ESG-Chor Heidelberg

Zwischen Unbeschwertheit und Sünde

Händels "Messiah" in der Peterskirche - Für die geballte Energie der Sänger gab es Standing Ovations -

08.02.2018 UPDATE: 09.02.2018 06:00 Uhr 1 Minute, 15 Sekunden

Die Heidelberger Peterskirche. Symbolfoto: Philipp Rothe

Von Simon Scherer

Heidelberg. Händels "Messiah" beginnt zu der Zeit, als der Messias-Gedanke der Menschheit noch unbekannt war. Xaver Detzels Dirigat beschrieb diese als Zustand der Verzweiflung und Tragik, indem er mit orchestraler Schwere bedrückende Grabesstimmung heraufbeschwor. Ein authentisch reagierendes Orchester der Peterskirche verankerte diesen Gemütszustand tief in den Gewölben. Aus allen Blickwinkeln setzte sich Xaver mit dieser Thematik auseinander. Ein Glücksfall, dass für dieses Oratorium zudem exzellente Solisten parat standen. Mit immenser dynamischer Spannweite entlockte Michael Connair seinem einfühlsamen Tenor unterschiedlichste Stimmcharakteristika: Grundlage für eine persönliche Textausdeutung, die jedem Wort andere Nuancen verliehen.
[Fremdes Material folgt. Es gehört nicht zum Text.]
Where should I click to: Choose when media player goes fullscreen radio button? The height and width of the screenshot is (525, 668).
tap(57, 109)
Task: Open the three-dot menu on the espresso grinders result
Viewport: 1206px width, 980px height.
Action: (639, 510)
Ein komplett neues Kapitel schlug der ESG-Chor auf, als er von der Offenbarung Gottes Herrlichkeit kündete. Bei hell aufleuchtendem Klang und unglaublichem Bewegungspotenzial war nun ein Ziel zu spüren, für das man in vollem Tempo nach vorne preschte. Die grenzenlose Agilität ihres Chorleiters schaffte es sogar, noch rhythmische Pointierung in den vokalen Strom einzubauen. Grandios einprägsam, wie euphorisch Wörter wie "wonderful" bei Christi Geburt emporschossen. Unmittelbar und höchst plastisch. Sehr feinfühlig bekamen sie auch nahtlose Übergänge zu den Solisten hin, zum Beispiel der Altistin Katharina Magiera, die mit geschmeidiger Melodieführung ein zauberhaft atmosphärisches Timbre offerierte.
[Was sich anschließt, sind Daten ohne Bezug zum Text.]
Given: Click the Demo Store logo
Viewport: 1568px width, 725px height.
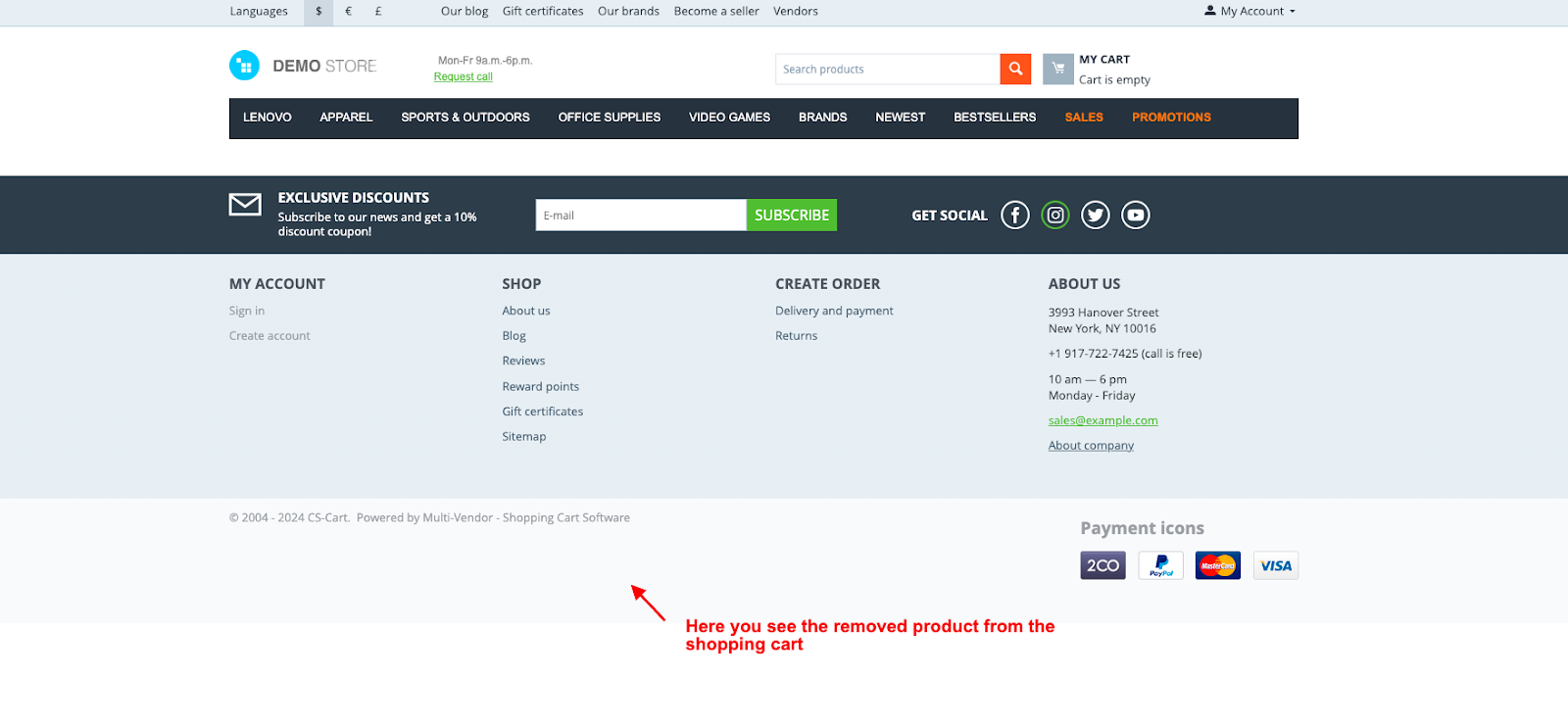Looking at the screenshot, I should pyautogui.click(x=303, y=66).
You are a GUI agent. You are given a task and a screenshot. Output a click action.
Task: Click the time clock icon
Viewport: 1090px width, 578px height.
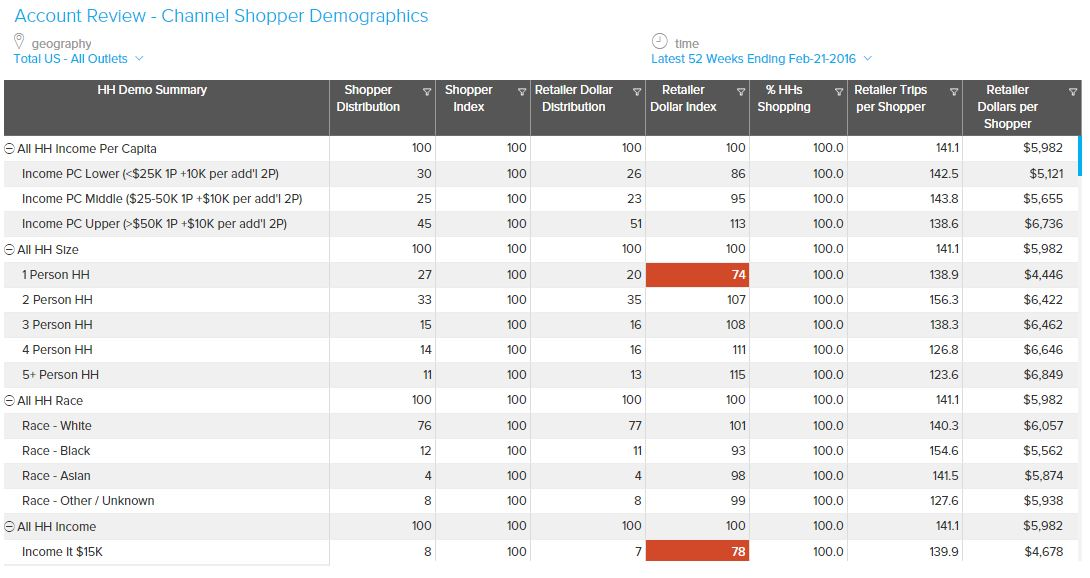(659, 42)
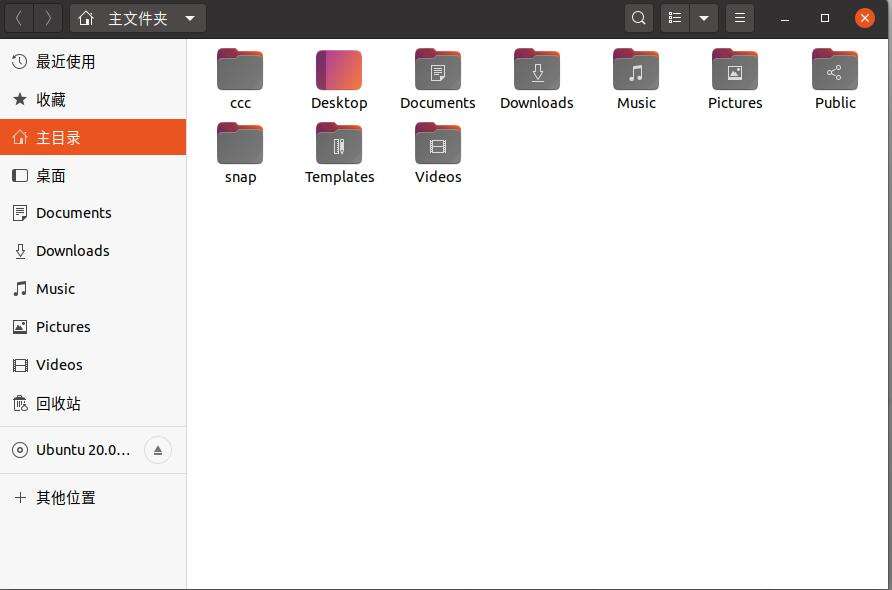The image size is (892, 590).
Task: Choose 桌面 in the sidebar
Action: (x=50, y=176)
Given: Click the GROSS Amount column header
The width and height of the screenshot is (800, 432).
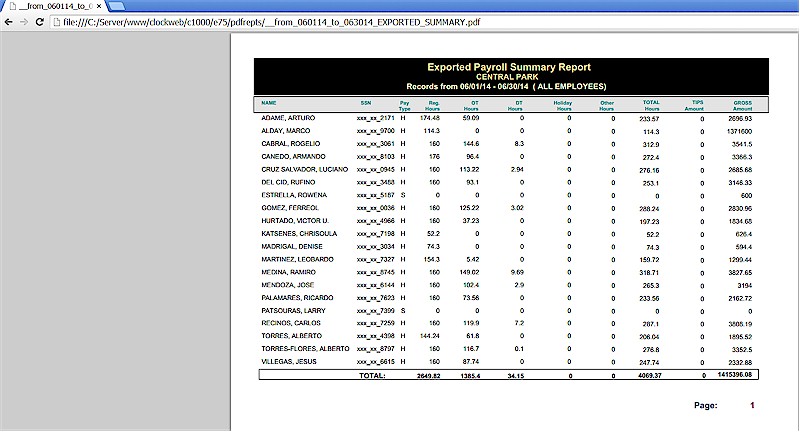Looking at the screenshot, I should tap(742, 105).
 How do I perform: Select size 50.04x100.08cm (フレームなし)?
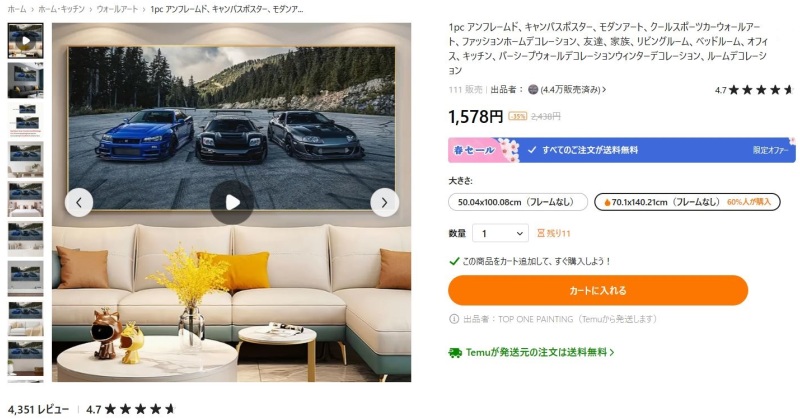click(518, 202)
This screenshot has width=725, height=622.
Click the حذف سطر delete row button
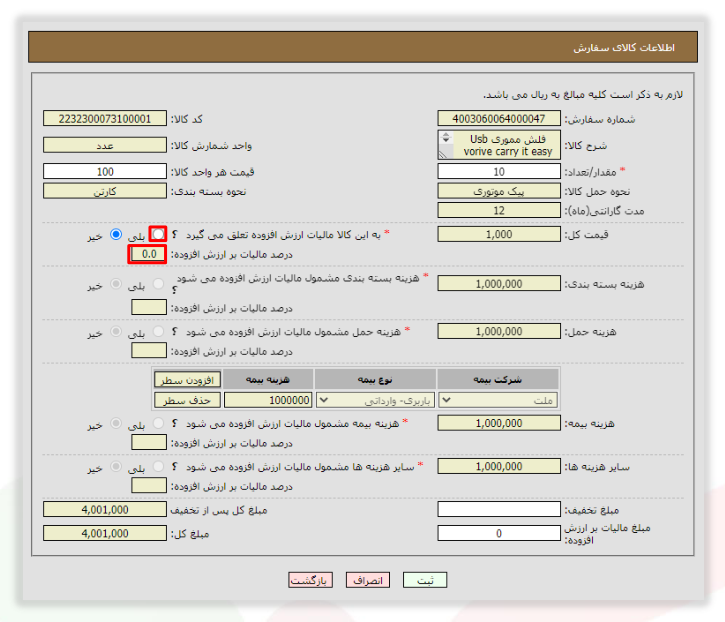tap(187, 400)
Über eine prachtvolle Stimme verfügt ebenso Michael Roman mit herrlich geerdetem Bass, der gewaltiges Fundament und ausgereifte Tiefen mit innerer Erregtheit paarte. Besang er die Finsternis, kleidete er seine Arien in malerische Lyrik ein, die das Orchester wunderbar fortsetzte. Als Vierte gesellte sich Sopranistin Julika Birke hinzu: glühend vor Intensität, bestechend scharf, leicht grell in der Färbung, dafür mit wirkungsvoller Emphase.
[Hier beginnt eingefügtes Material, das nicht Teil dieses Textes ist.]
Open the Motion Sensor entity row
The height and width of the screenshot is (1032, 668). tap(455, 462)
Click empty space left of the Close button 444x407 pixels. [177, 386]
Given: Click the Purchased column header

Eindruck machte auch Teil 2, wo alle Unbeschwertheit wie weggeblasen war, der Chor stattdessen die "Sünde" wie Blöcke in den Boden rammte. Mit filigranster Sensibilität trat hieraus die Altistin hervor. Selten löst ein Imperativ solche Impulse aus wie das "Auf, zerreißet ihre Bande" des Männer-Registers. Wurde über Tod und Auferstehung gesungen, standen sich konträrste Vokalstile gegenüber. Standing Ovations für zweieinhalb Stunden geballte Energie.